• Task to complete
Rewrite everything from the line containing "At what coordinates" down to the line containing "Instruction: Open the" as a numbered list, omitting blank lines.

• Records to use

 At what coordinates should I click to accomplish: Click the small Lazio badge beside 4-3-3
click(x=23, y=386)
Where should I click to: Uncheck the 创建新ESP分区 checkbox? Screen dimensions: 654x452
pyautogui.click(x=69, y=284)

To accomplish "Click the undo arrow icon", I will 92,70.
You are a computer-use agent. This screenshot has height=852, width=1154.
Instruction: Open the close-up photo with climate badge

* * *

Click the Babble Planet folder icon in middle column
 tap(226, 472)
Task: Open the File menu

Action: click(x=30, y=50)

--

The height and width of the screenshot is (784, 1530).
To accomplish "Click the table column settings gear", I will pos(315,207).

• Result
1.  At what coordinates should I click to accomplish: Click the small Lazio badge beside 4-3-3
2. click(x=23, y=386)
3. Where should I click to: Uncheck the 创建新ESP分区 checkbox? Screen dimensions: 654x452
4. pyautogui.click(x=69, y=284)
5. To accomplish "Click the undo arrow icon", I will 92,70.
6. You are a computer-use agent. This screenshot has height=852, width=1154.
7. Instruction: Open the close-up photo with climate badge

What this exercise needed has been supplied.